Ia mengatakan, selama lima tahun terakhir, subsidi  BBM yang digelontorkan pemerintah sebesar Rp714 triliun, untuk infrastruktur hanya Rp577 triliun dan kesehatan Rp202 triliun.

“Kita ini boros, kita ini konsumtif. Yang justru kita bakar Rp714 triliun tiap hari. Coba kalau ini dibuat bendungan jadi berapa. Kalau Rp400 M satu bendungan, bisa menjadi 1.400 waduk,” katanya.

“Subsidi BBM kita alihkan dari konsumtif ke tempat yang produktif. Ke irigasi, bendungan, subsidi pupuk untuk petani, subsidi benih untuk petani, mesin untuk nelayan,” kata Presiden.

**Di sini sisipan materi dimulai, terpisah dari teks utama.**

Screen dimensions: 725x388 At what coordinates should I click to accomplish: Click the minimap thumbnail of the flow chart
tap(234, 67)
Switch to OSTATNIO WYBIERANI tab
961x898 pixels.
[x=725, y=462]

Lebih lanjut Presiden mengatakan kebijakan mengurangi subsidi BBM masih dihitung.

“Kalau kalkulasinya sudah matang, kartu perlindungan sudah matang, kemungkinan bulan ini belum bisa saya sampaikan, kalau sudah saya putuskan kalian akan tahu,” katanya kepada wartawan seusai membuka Munas Kagama.